* MATERIAL PROVIDED:
- - - - - - -

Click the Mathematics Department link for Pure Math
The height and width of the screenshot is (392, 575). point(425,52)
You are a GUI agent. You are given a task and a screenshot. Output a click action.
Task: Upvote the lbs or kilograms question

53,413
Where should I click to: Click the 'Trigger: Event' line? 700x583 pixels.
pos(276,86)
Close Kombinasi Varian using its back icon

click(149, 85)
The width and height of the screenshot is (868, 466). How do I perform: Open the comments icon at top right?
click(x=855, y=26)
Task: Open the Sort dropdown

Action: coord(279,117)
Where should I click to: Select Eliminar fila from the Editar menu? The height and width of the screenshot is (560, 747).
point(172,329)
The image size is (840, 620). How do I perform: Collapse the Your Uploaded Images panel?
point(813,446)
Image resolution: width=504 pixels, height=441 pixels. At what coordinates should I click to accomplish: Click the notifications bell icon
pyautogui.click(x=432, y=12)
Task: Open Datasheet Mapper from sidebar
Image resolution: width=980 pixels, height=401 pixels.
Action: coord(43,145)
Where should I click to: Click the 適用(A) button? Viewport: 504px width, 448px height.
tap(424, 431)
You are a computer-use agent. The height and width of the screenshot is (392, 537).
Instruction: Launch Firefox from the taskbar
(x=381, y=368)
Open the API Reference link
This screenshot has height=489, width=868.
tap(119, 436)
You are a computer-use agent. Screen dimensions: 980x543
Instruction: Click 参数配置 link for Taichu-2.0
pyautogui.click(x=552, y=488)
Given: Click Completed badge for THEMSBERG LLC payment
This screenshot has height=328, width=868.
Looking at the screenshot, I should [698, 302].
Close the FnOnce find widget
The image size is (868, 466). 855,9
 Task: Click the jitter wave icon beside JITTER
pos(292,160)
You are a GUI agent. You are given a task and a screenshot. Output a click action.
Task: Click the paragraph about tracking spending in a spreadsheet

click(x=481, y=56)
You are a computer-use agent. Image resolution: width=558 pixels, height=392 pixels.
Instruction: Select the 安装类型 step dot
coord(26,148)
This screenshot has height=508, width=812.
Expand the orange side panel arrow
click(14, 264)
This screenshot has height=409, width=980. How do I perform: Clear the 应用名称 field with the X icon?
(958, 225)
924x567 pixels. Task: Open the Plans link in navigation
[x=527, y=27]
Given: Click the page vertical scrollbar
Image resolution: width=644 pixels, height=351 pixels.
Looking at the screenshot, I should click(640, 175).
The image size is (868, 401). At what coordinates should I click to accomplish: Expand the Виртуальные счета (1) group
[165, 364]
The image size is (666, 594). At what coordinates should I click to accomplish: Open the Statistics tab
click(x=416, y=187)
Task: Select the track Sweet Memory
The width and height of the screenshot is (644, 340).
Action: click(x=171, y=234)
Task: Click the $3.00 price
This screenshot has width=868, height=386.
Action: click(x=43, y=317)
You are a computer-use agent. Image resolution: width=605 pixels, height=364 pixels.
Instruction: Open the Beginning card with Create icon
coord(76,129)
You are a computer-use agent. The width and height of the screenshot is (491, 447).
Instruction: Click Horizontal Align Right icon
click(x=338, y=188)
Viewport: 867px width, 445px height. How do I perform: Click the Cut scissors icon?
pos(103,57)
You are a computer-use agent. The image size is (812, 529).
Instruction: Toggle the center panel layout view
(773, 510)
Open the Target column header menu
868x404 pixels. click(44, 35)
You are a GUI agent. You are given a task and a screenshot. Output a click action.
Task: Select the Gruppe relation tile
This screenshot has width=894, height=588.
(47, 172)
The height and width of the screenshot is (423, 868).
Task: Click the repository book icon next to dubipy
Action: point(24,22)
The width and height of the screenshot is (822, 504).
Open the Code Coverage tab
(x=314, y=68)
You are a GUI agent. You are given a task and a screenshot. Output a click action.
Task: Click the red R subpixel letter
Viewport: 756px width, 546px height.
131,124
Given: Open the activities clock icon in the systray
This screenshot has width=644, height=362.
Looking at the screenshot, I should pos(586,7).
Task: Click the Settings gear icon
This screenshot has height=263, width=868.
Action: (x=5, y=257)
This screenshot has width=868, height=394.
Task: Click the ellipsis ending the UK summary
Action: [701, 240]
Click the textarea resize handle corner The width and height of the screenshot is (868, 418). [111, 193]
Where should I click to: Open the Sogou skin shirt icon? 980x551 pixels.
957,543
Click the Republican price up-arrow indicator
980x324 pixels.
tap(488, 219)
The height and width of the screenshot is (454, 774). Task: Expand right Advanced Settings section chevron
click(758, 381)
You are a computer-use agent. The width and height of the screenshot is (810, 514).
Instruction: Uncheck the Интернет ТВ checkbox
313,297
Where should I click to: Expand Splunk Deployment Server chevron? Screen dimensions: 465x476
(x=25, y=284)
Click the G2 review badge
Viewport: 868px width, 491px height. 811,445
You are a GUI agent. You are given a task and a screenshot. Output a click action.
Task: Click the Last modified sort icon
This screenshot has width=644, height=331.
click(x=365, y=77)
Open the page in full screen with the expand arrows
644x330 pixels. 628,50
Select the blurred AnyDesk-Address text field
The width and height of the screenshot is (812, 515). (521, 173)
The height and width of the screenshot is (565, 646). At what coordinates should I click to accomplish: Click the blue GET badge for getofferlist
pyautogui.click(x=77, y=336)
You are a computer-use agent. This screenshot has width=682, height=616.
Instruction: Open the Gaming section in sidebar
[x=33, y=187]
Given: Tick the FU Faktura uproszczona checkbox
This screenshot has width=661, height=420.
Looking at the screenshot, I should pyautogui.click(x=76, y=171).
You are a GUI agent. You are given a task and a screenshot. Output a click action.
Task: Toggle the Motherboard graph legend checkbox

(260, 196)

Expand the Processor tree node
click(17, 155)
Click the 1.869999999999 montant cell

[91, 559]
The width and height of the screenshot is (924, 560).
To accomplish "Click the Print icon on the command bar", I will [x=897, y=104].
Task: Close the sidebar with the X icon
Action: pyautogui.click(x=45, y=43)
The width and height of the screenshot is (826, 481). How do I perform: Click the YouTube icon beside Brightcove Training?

- - - - - - -

Reproduce all of the material above, swapping every occurrence of "computer-use agent" for "desktop agent" and changing nothing else.

Click the Mathematics Department link for Pure Math
The height and width of the screenshot is (392, 575). point(425,52)
You are a GUI agent. You are given a task and a screenshot. Output a click action.
Task: Upvote the lbs or kilograms question

53,413
Where should I click to: Click the 'Trigger: Event' line? 700x583 pixels.
pos(276,86)
Close Kombinasi Varian using its back icon

click(149, 85)
The width and height of the screenshot is (868, 466). How do I perform: Open the comments icon at top right?
click(x=855, y=26)
Task: Open the Sort dropdown

Action: coord(279,117)
Where should I click to: Select Eliminar fila from the Editar menu? The height and width of the screenshot is (560, 747).
point(172,329)
The image size is (840, 620). How do I perform: Collapse the Your Uploaded Images panel?
point(813,446)
Image resolution: width=504 pixels, height=441 pixels. At what coordinates should I click to accomplish: Click the notifications bell icon
pyautogui.click(x=432, y=12)
Task: Open Datasheet Mapper from sidebar
Image resolution: width=980 pixels, height=401 pixels.
Action: coord(43,145)
Where should I click to: Click the 適用(A) button? Viewport: 504px width, 448px height.
tap(424, 431)
You are a desktop agent. The height and width of the screenshot is (392, 537).
Instruction: Launch Firefox from the taskbar
(x=381, y=368)
Open the API Reference link
This screenshot has height=489, width=868.
tap(119, 436)
You are a desktop agent. Screen dimensions: 980x543
Instruction: Click 参数配置 link for Taichu-2.0
pyautogui.click(x=552, y=488)
Given: Click Completed badge for THEMSBERG LLC payment
This screenshot has height=328, width=868.
Looking at the screenshot, I should [698, 302].
Close the FnOnce find widget
The image size is (868, 466). 855,9
 Task: Click the jitter wave icon beside JITTER
pos(292,160)
You are a GUI agent. You are given a task and a screenshot. Output a click action.
Task: Click the paragraph about tracking spending in a spreadsheet

click(x=481, y=56)
You are a desktop agent. Image resolution: width=558 pixels, height=392 pixels.
Instruction: Select the 安装类型 step dot
coord(26,148)
This screenshot has height=508, width=812.
Expand the orange side panel arrow
click(14, 264)
This screenshot has height=409, width=980. How do I perform: Clear the 应用名称 field with the X icon?
(958, 225)
924x567 pixels. Task: Open the Plans link in navigation
[x=527, y=27]
Given: Click the page vertical scrollbar
Image resolution: width=644 pixels, height=351 pixels.
Looking at the screenshot, I should click(640, 175).
The image size is (868, 401). At what coordinates should I click to accomplish: Expand the Виртуальные счета (1) group
[165, 364]
The image size is (666, 594). At what coordinates should I click to accomplish: Open the Statistics tab
click(x=416, y=187)
Task: Select the track Sweet Memory
The width and height of the screenshot is (644, 340).
Action: click(x=171, y=234)
Task: Click the $3.00 price
This screenshot has width=868, height=386.
Action: click(x=43, y=317)
You are a desktop agent. Image resolution: width=605 pixels, height=364 pixels.
Instruction: Open the Beginning card with Create icon
coord(76,129)
You are a desktop agent. The width and height of the screenshot is (491, 447).
Instruction: Click Horizontal Align Right icon
click(x=338, y=188)
Viewport: 867px width, 445px height. How do I perform: Click the Cut scissors icon?
pos(103,57)
You are a desktop agent. The image size is (812, 529).
Instruction: Toggle the center panel layout view
(773, 510)
Open the Target column header menu
868x404 pixels. click(44, 35)
You are a GUI agent. You are given a task and a screenshot. Output a click action.
Task: Select the Gruppe relation tile
This screenshot has width=894, height=588.
(47, 172)
The height and width of the screenshot is (423, 868).
Task: Click the repository book icon next to dubipy
Action: point(24,22)
The width and height of the screenshot is (822, 504).
Open the Code Coverage tab
(x=314, y=68)
You are a GUI agent. You are given a task and a screenshot. Output a click action.
Task: Click the red R subpixel letter
Viewport: 756px width, 546px height.
131,124
Given: Open the activities clock icon in the systray
This screenshot has width=644, height=362.
Looking at the screenshot, I should pos(586,7).
Task: Click the Settings gear icon
This screenshot has height=263, width=868.
Action: (x=5, y=257)
This screenshot has width=868, height=394.
Task: Click the ellipsis ending the UK summary
Action: [701, 240]
Click the textarea resize handle corner The width and height of the screenshot is (868, 418). [111, 193]
Where should I click to: Open the Sogou skin shirt icon? 980x551 pixels.
957,543
Click the Republican price up-arrow indicator
980x324 pixels.
tap(488, 219)
The height and width of the screenshot is (454, 774). Task: Expand right Advanced Settings section chevron
click(758, 381)
You are a desktop agent. The width and height of the screenshot is (810, 514).
Instruction: Uncheck the Интернет ТВ checkbox
313,297
Where should I click to: Expand Splunk Deployment Server chevron? Screen dimensions: 465x476
(x=25, y=284)
Click the G2 review badge
Viewport: 868px width, 491px height. 811,445
You are a GUI agent. You are given a task and a screenshot. Output a click action.
Task: Click the Last modified sort icon
This screenshot has width=644, height=331.
click(x=365, y=77)
Open the page in full screen with the expand arrows
644x330 pixels. 628,50
Select the blurred AnyDesk-Address text field
The width and height of the screenshot is (812, 515). (521, 173)
The height and width of the screenshot is (565, 646). At what coordinates should I click to accomplish: Click the blue GET badge for getofferlist
pyautogui.click(x=77, y=336)
You are a desktop agent. This screenshot has width=682, height=616.
Instruction: Open the Gaming section in sidebar
[x=33, y=187]
Given: Tick the FU Faktura uproszczona checkbox
This screenshot has width=661, height=420.
Looking at the screenshot, I should pyautogui.click(x=76, y=171).
You are a GUI agent. You are given a task and a screenshot. Output a click action.
Task: Toggle the Motherboard graph legend checkbox

(260, 196)

Expand the Processor tree node
click(17, 155)
Click the 1.869999999999 montant cell

[91, 559]
The width and height of the screenshot is (924, 560).
To accomplish "Click the Print icon on the command bar", I will [x=897, y=104].
Task: Close the sidebar with the X icon
Action: pyautogui.click(x=45, y=43)
The width and height of the screenshot is (826, 481). How do I perform: Click the YouTube icon beside Brightcove Training?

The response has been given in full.